Ans:- No, for a given conductor, current does not change with change in cross-section. It is because electric charge is conserved and electric current is the rate of flow of charge. The charge entering per unit time at one end of conductor is exactly equal to the charge leaving per unit time at the other end.

Q 36:- The electron drift speed is estimated to be only a few mm/s for currents in the range of a few amperes. How then is current established almost the instant a circuit is closed?
Ans:- As soon as a circuit is closed, an electric field is established throughout the circuit almost instantly causing at every point a local electron drift. Establishment of a current does not have to wait for electrons from one end of conductor to travel up the other end.

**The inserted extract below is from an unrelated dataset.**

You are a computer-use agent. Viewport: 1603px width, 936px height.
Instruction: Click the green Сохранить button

Q 37:- Two heating coils, one of fine wire and other of thick wire, made of same material and same length are connected one by one to a source of electricity. Which one of the two coils will dissipate electric power at a greater rate?
Ans:- When a heating coil of residence R is connected to a source of electricity of voltage V, the power dissipated,

P=frac{V^2}{R}

As thicker wire has less resistance than a thin wire, power dissipated in thicker wire will be more than in a fine wire.

Q 38:- A metallic conductor is initially at a temperature T1. Then, its temperature is increased to T2. Will the product of its resistivity and conductivity change?
Ans:- The product of resistivity (ρ) and conductivity (σ) of a metallic conductor remains constant at all temperatures having a value ρ.σ = 1. As temperature of a metallic conductor is raised, its resistivity rises and in turn, conductivity falls but their product remains unchanged at 1.

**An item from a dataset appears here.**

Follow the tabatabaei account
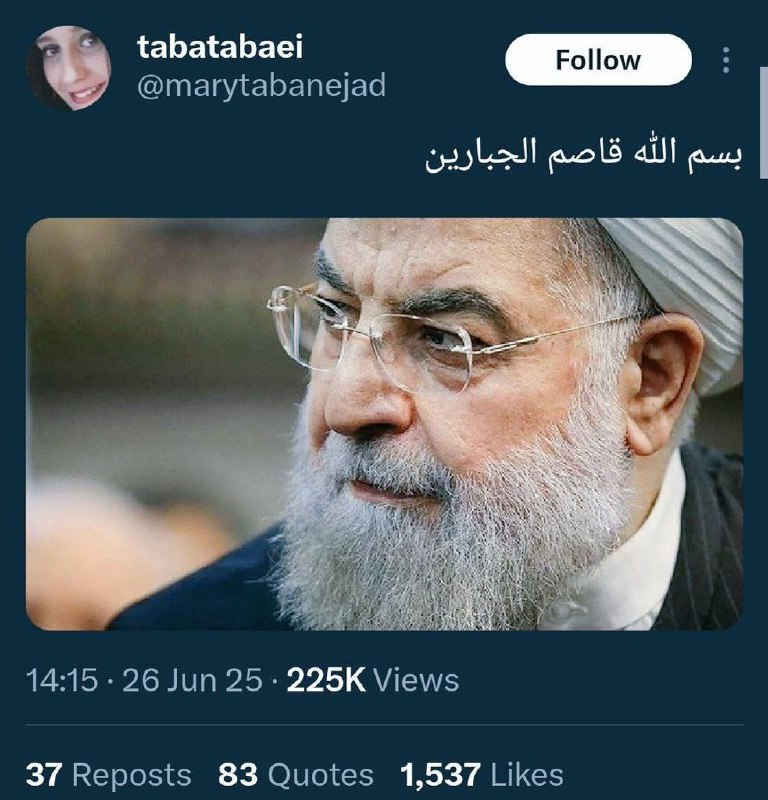 tap(598, 60)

Q 39:- Does the value of resistance of a conductor depend upon the potential difference applied across it or the current passed through it?
Ans:- No, the resistance of a conductor does not depend upon either on the potential difference applied across it or the current being passed through it. If the potential difference applied across a conductor is also proportionally increased such that their ratio V/I, i.e. the resistance R of the conductor remains constant.

Q 39:- A high voltage supply (H.T.) must have a very high internal resistance. Why?
Ans:- If the internal resistance of a high voltage supply is high enough, then the current will not exceed a safe limit even if, by chance, the H. T. supply is short-circuited.

Q 40:- In what respect, does a nearby discharged electrochemical cell differ mainly from a freshly prepared cell in its emf or in its internal resistance?
Ans:- The cell mainly differs in its internlal resistance. A freshly prepared cell has an extremely low internal resistance of the order of a fraction of one ohm. However, a nearly discharge cell has a high internal resistance of few hundred ohms.

Q 41:- Bends in a pipe slow down the flow of a liquid through that pipe. Do bends in a conductor increase its electrical resistance? Give reason.
Ans:- No, the bends in a conductor do not increase its electrical resistance because free electrons are of extremely small dimensions as compared to bends and hence, they can easily adjust their flow direction.

Q 42:- It is easier to start a car engine on a warm day than on a chilly day. Why?
Ans:- On a warm day, room temperature is higher and with rise in temperature, the internal resistance of car battery decreases. As a result, car battery can provide a greater current and car engine will start easily.

Q 43:- Light from a bathroom bulb gets dimmer for a moment when the geyser is switched on. Explain why?
Ans:- When the geyser is switched on, it draws a large current. Although light bulb and geyser are in parallel, but for a moment, voltage of the circuit is lowered on account of large current drawn by geyser. Consequently, the bathroom bulb gets dimmer. However, within a short time, the voltage is stabilised by the transmission grid and so, the bulb starts glowing fully at its normal rate.